# [Source records]
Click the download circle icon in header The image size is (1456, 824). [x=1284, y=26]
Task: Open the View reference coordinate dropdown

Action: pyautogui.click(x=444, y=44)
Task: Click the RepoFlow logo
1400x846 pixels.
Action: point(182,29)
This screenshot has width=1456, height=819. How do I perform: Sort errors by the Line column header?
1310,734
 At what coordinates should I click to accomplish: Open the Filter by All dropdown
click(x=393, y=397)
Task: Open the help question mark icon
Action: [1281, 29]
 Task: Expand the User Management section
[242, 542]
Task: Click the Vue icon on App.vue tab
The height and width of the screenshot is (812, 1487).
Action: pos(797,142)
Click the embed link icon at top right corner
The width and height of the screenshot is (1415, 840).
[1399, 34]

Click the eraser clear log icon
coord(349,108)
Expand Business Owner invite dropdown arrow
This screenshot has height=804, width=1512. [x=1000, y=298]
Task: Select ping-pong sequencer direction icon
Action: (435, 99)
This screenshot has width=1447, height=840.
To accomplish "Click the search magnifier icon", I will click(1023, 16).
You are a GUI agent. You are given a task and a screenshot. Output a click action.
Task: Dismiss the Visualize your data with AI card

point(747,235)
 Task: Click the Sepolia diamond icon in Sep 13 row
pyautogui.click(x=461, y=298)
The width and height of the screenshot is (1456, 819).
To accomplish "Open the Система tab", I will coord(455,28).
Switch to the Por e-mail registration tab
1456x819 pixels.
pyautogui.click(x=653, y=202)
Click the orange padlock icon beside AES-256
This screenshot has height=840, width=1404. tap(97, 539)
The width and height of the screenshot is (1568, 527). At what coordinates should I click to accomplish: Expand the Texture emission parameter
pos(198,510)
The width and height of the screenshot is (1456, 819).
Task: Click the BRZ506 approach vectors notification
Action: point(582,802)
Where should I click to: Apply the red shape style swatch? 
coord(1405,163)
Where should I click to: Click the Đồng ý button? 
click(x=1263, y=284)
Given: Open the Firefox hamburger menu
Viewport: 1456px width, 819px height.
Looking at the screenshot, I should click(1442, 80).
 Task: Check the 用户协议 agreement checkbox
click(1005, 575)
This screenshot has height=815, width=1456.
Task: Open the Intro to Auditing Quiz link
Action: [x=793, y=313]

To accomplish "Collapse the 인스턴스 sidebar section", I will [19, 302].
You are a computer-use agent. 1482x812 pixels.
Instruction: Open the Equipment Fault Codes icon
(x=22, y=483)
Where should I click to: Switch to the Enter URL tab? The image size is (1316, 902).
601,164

# [What the task asks]
Beginning at the line that contains "The height and", give again every line down to the end of the material, exactly as written, and stop there.

# [Solution]
The height and width of the screenshot is (812, 1487).
Action: pos(797,142)
Click the embed link icon at top right corner
The width and height of the screenshot is (1415, 840).
[1399, 34]

Click the eraser clear log icon
coord(349,108)
Expand Business Owner invite dropdown arrow
This screenshot has height=804, width=1512. [x=1000, y=298]
Task: Select ping-pong sequencer direction icon
Action: (435, 99)
This screenshot has width=1447, height=840.
To accomplish "Click the search magnifier icon", I will click(1023, 16).
You are a GUI agent. You are given a task and a screenshot. Output a click action.
Task: Dismiss the Visualize your data with AI card

point(747,235)
 Task: Click the Sepolia diamond icon in Sep 13 row
pyautogui.click(x=461, y=298)
The width and height of the screenshot is (1456, 819).
To accomplish "Open the Система tab", I will coord(455,28).
Switch to the Por e-mail registration tab
1456x819 pixels.
pyautogui.click(x=653, y=202)
Click the orange padlock icon beside AES-256
This screenshot has height=840, width=1404. tap(97, 539)
The width and height of the screenshot is (1568, 527). At what coordinates should I click to accomplish: Expand the Texture emission parameter
pos(198,510)
The width and height of the screenshot is (1456, 819).
Task: Click the BRZ506 approach vectors notification
Action: point(582,802)
Where should I click to: Apply the red shape style swatch? 
coord(1405,163)
Where should I click to: Click the Đồng ý button? 
click(x=1263, y=284)
Given: Open the Firefox hamburger menu
Viewport: 1456px width, 819px height.
Looking at the screenshot, I should click(1442, 80).
 Task: Check the 用户协议 agreement checkbox
click(1005, 575)
This screenshot has height=815, width=1456.
Task: Open the Intro to Auditing Quiz link
Action: [x=793, y=313]

To accomplish "Collapse the 인스턴스 sidebar section", I will [19, 302].
You are a computer-use agent. 1482x812 pixels.
Instruction: Open the Equipment Fault Codes icon
(x=22, y=483)
Where should I click to: Switch to the Enter URL tab? The image size is (1316, 902).
601,164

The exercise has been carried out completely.